Sleepless nights are probably part of the package for all. It is good to do what you can to relieve stress and anxiety, but there is a lot, especially during transition. So I think we have to prepare ourselves for these occurrences and try to not let them dominate us as much as we can manage. But accept they are there and just not let them take ownership of all of our thoughts. Part of this is the difficult task of setting our minds to the realization that this is a long process and that is what is good and healthy for us. It is tough to stay calm about it, but I find that stepping back and visualizing a positive ending by waiting helps me settle down.

LeaP
06-06-2014, 08:53 AM
Anyways, I just wanted to share what's going on in my life. Also, has anyone experienced any of the things that I did?

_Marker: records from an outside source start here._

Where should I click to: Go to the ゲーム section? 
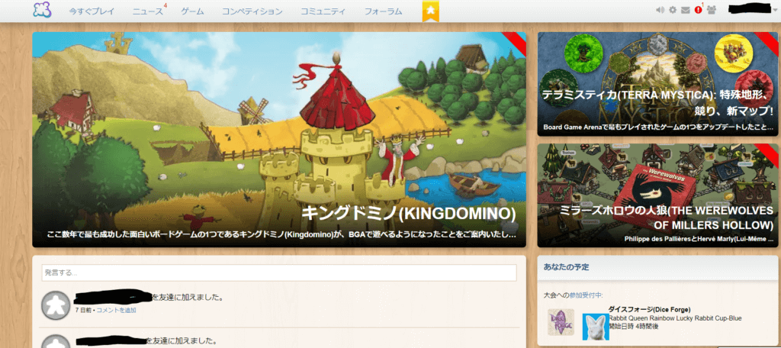click(x=192, y=11)
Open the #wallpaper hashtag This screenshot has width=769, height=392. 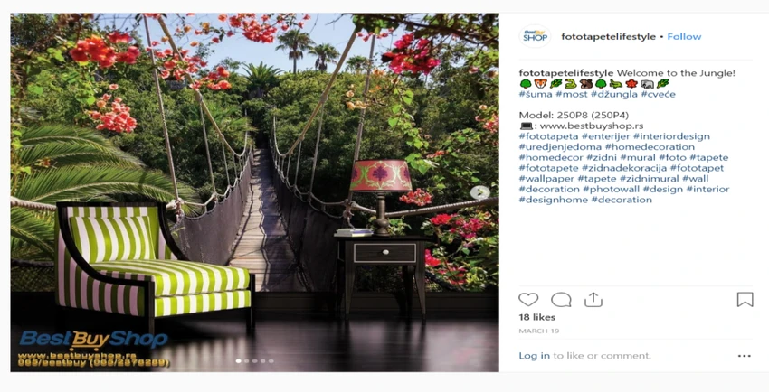(546, 179)
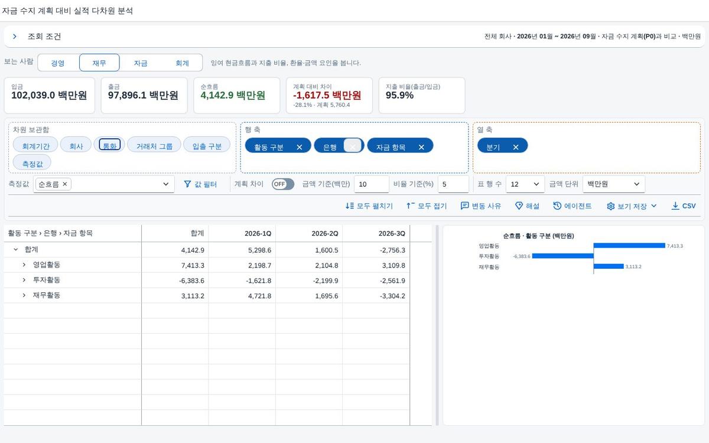Click the 금액 기준(백만) input field
Image resolution: width=709 pixels, height=443 pixels.
click(372, 184)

1. Gaining weight from fighting yourself?
2. Losing weight from stopping fighting yourself?
3. Losing weight from living a full week as your authentic self?
4. Letting go of your male persona in phases rather than all at once?
5. Feeling lots of anxiety, difficulty sleeping, or like your body is shaking or wants to shake after living an extended time as your a woman, and then having to switch back to guy mode for work or family?

1) Story of my life. At its worst, just before things came crashing down, I hit 280 pounds. (I'm 5'8")
2) 100 pound loss to-date. I'd like to lose another 20. Other stats: neck from 17.5" to 15". Waist from 42 to 34. Chest from 46" to 38". Women's pants size from 20W to 12 Misses. My therapist told me (after the fact) that I was "backing into transition before her eyes" and shedding my male self.
3) Nope.
4) Letting go in phases seems most natural to me. As my transition is taking longer than I anticipated anyway for various reasons, I'm at least enjoying the benefit of seeing hormonal changes play out more fully, something that will affect future decisions. Psychologically, the changes still go on (also hormones). I'm aware - and tired of - certain coping mechanisms. Time to give them up. Enough!
5) My anxiety levels have steadily decreased over time. But then, I had a pretty bad problem with anxiety to begin with. I'm blessed with the ability to sleep well under any and all conditions - depression, disaster, conflict, noise, whatever. As one of my primary refuges in life, I actually sleep better the worse things get!